Un drame évité de peu

Un incident qui aurait pu coûter la vie d’un homme s’est terminé de belle façon le vendredi 9 décembre dernier, au Collège Trinité.
Luc Desgroseillers a eu de la chance dans sa mésaventure. Le 9 décembre, vers 21 h, alors qu’il jouait avec l’Association de soccer de Saint-Bruno qui avait loué les locaux du Collège Trinité, il a été victime d’un arrêt cardiaque.
« Je ne me rappelle de rien. Je jouais et j’ai perdu connaissance. Mes collègues m’ont raconté ce qui s’était passé alors que j’étais en arrêt respiratoire. Je ne me rappelle que du moment où j’ai repris connaissance à l’hôpital. Pourtant, mes camarades m’ont dit que j’étais conscient lorsque les ambulanciers sont arrivés et que je répondais correctement à leurs questions », explique M. Desgroseillers, qui, après cinq jours passés à l’hôpital Charles Le Moyne, est rentré chez lui, au repos forcé.

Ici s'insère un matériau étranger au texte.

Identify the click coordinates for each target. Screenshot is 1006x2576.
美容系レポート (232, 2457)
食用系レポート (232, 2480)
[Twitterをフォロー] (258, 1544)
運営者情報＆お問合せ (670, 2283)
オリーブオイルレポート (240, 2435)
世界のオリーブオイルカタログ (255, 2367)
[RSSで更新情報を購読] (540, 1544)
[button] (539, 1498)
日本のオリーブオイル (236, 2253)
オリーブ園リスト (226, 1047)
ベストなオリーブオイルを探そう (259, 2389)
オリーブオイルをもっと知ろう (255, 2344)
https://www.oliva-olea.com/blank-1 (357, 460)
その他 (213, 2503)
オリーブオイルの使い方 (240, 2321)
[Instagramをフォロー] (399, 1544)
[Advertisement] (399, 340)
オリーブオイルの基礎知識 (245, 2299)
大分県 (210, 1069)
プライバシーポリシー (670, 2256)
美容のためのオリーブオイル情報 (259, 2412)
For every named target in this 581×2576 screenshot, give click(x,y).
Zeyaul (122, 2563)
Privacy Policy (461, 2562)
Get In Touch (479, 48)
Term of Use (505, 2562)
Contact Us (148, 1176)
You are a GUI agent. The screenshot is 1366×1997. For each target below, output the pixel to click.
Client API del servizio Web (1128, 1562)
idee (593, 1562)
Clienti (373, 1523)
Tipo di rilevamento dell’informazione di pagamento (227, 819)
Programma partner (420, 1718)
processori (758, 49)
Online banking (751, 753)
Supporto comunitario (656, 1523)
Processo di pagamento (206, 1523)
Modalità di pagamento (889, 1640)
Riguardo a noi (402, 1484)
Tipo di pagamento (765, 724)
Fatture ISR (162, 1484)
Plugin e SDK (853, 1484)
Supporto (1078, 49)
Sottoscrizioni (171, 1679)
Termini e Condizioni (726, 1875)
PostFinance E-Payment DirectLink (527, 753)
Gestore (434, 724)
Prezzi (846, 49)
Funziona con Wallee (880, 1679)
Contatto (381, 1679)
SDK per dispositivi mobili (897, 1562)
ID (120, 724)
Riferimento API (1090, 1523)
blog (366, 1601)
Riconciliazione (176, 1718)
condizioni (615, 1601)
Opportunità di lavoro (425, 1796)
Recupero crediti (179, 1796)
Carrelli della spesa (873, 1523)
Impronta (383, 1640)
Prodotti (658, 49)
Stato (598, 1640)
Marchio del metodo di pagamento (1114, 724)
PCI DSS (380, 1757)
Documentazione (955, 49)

« Je crois que j’ai fait cette attaque à la bonne place, entouré des bonnes personnes à qui je dis un immense merci. Je leur dois une fière chandelle. » – Luc Desgroseillers

 Une aide précieuse

En voyant l’homme tomber, Jean-Marc Bruneau, gardien au Collège Trinité, et Khalil Essadik, joueur de l’équipe, ont immédiatement fait les bons gestes.
Par un merveilleux hasard, des pompiers de l’Institut de protection contre les Incendies du Québec (IPCIQ) étaient en formation sur les lieux et ont donc répondu rapidement à l’appel d’assistance lancé par M. Bruneau. Ils ont pratiqué les premières manœuvres et ont utilisé le défibrillateur du Collège Trinité.
« Le collège a acquis un défibrillateur il y a trois ans à la suite de la mort d’une personne qui avait eu lieu dans un aréna au Québec il y a quelques années. Nous ne voulions pas que cela se passe chez nous. C’est la première fois qu’il était utilisé et d’après les premiers répondants, c’est ce qui a sauvé la vie à M. Desgroseillers », explique le Collège.
À l’hôpital, les médecins ont observé chez le patient un rétrécissement d’une artère,mais aucune anomalie du côté du cœur et surtout, aucune séquelle.
« Je crois que j’ai fait cette attaque à la bonne place, entouré des bonnes personnes à qui je dis un immense merci. Je leur dois une fière chandelle. Le concierge, les pompiers, les collègues, sans eux, je ne serais plus là.»

 En forme

À 62 ans, le conjoint de Josée Harel était pourtant en forme. Rien ne laissait croire à un tel incident. « Lorsque’on m’a contactée, c’était un peu irréel. Je pensais qu’il s’était cassé quelque chose. À 62 ans, il est très en forme, et il y a une belle longévité dans sa famille. Je remets en cause la nourriture que je fais. En tous les cas, je ne remercierai jamais assez les personnes qui étaient présentes ce soir-là et qui ont fait tout ce qu’il fallait faire. Merci! » explique-t-elle.
Maintenant, M. Desgroseillers se repose de toutes ces émotions, mais il attend déjà avec impatience que son cardiologue lui permette de reprendre son activité. «Si le cardiologue le permet, je retrouverai mes collègues. » Plusieurs d’entre eux sont d’ailleurs allés lui rendre visite à l’hôpital.